• ACTIVITY:
Write the listing below again, word for word.

==*==

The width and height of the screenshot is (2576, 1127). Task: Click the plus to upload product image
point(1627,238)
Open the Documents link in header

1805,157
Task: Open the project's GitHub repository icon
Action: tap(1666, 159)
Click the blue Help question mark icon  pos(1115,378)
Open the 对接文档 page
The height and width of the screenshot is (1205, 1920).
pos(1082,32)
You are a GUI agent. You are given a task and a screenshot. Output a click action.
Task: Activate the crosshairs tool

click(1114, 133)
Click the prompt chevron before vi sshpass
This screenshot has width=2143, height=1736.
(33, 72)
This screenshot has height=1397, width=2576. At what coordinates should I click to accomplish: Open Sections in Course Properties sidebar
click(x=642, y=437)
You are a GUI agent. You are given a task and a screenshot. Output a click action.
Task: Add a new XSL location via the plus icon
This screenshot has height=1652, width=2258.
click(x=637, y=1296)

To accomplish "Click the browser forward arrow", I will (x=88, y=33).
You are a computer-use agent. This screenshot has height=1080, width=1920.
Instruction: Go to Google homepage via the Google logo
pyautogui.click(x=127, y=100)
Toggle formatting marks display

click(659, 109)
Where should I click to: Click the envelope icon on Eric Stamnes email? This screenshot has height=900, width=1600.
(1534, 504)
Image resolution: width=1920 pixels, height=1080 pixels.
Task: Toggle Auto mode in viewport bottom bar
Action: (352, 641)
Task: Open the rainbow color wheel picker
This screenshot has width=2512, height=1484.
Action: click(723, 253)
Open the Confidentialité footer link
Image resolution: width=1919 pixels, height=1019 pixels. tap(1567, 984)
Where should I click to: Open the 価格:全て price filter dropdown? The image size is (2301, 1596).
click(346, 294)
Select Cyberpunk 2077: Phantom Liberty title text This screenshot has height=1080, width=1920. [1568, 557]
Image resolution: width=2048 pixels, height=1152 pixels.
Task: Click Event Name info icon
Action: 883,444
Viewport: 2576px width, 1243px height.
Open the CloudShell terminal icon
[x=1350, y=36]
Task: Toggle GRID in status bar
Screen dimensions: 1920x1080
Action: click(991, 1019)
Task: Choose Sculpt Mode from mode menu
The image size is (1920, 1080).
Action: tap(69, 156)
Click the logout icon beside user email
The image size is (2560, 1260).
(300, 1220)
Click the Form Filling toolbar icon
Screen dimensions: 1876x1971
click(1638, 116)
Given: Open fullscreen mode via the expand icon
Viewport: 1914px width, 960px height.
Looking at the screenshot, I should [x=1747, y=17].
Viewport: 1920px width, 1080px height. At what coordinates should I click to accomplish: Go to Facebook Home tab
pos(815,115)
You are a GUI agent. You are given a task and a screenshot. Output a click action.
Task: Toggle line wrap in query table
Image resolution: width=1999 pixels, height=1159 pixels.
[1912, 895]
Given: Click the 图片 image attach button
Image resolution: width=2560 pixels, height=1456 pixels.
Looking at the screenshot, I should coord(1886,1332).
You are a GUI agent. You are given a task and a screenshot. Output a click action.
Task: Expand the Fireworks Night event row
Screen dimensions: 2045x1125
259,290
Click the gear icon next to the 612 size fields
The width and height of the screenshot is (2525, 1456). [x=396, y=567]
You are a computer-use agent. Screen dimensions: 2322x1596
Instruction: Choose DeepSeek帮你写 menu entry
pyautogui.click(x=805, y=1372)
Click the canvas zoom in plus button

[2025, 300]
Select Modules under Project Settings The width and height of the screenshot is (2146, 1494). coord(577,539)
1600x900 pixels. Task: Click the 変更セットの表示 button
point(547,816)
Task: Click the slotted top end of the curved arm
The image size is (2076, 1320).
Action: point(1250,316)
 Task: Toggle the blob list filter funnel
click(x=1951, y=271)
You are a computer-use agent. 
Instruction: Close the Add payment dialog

==*==

• YOUR RESPONSE:
The width and height of the screenshot is (2576, 1127). Task: Click the plus to upload product image
point(1627,238)
Open the Documents link in header

1805,157
Task: Open the project's GitHub repository icon
Action: tap(1666, 159)
Click the blue Help question mark icon  pos(1115,378)
Open the 对接文档 page
The height and width of the screenshot is (1205, 1920).
pos(1082,32)
You are a GUI agent. You are given a task and a screenshot. Output a click action.
Task: Activate the crosshairs tool

click(1114, 133)
Click the prompt chevron before vi sshpass
This screenshot has width=2143, height=1736.
(33, 72)
This screenshot has height=1397, width=2576. At what coordinates should I click to accomplish: Open Sections in Course Properties sidebar
click(x=642, y=437)
You are a GUI agent. You are given a task and a screenshot. Output a click action.
Task: Add a new XSL location via the plus icon
This screenshot has height=1652, width=2258.
click(x=637, y=1296)

To accomplish "Click the browser forward arrow", I will (x=88, y=33).
You are a computer-use agent. This screenshot has height=1080, width=1920.
Instruction: Go to Google homepage via the Google logo
pyautogui.click(x=127, y=100)
Toggle formatting marks display

click(659, 109)
Where should I click to: Click the envelope icon on Eric Stamnes email? This screenshot has height=900, width=1600.
(1534, 504)
Image resolution: width=1920 pixels, height=1080 pixels.
Task: Toggle Auto mode in viewport bottom bar
Action: (352, 641)
Task: Open the rainbow color wheel picker
This screenshot has width=2512, height=1484.
Action: click(723, 253)
Open the Confidentialité footer link
Image resolution: width=1919 pixels, height=1019 pixels. tap(1567, 984)
Where should I click to: Open the 価格:全て price filter dropdown? The image size is (2301, 1596).
click(346, 294)
Select Cyberpunk 2077: Phantom Liberty title text This screenshot has height=1080, width=1920. [1568, 557]
Image resolution: width=2048 pixels, height=1152 pixels.
Task: Click Event Name info icon
Action: 883,444
Viewport: 2576px width, 1243px height.
Open the CloudShell terminal icon
[x=1350, y=36]
Task: Toggle GRID in status bar
Screen dimensions: 1920x1080
Action: click(991, 1019)
Task: Choose Sculpt Mode from mode menu
The image size is (1920, 1080).
Action: tap(69, 156)
Click the logout icon beside user email
The image size is (2560, 1260).
(300, 1220)
Click the Form Filling toolbar icon
Screen dimensions: 1876x1971
click(1638, 116)
Given: Open fullscreen mode via the expand icon
Viewport: 1914px width, 960px height.
Looking at the screenshot, I should [x=1747, y=17].
Viewport: 1920px width, 1080px height. At what coordinates should I click to accomplish: Go to Facebook Home tab
pos(815,115)
You are a GUI agent. You are given a task and a screenshot. Output a click action.
Task: Toggle line wrap in query table
Image resolution: width=1999 pixels, height=1159 pixels.
[1912, 895]
Given: Click the 图片 image attach button
Image resolution: width=2560 pixels, height=1456 pixels.
Looking at the screenshot, I should coord(1886,1332).
You are a GUI agent. You are given a task and a screenshot. Output a click action.
Task: Expand the Fireworks Night event row
Screen dimensions: 2045x1125
259,290
Click the gear icon next to the 612 size fields
The width and height of the screenshot is (2525, 1456). [x=396, y=567]
You are a computer-use agent. Screen dimensions: 2322x1596
Instruction: Choose DeepSeek帮你写 menu entry
pyautogui.click(x=805, y=1372)
Click the canvas zoom in plus button

[2025, 300]
Select Modules under Project Settings The width and height of the screenshot is (2146, 1494). coord(577,539)
1600x900 pixels. Task: Click the 変更セットの表示 button
point(547,816)
Task: Click the slotted top end of the curved arm
The image size is (2076, 1320).
Action: point(1250,316)
 Task: Toggle the blob list filter funnel
click(x=1951, y=271)
You are a computer-use agent. 
Instruction: Close the Add payment dialog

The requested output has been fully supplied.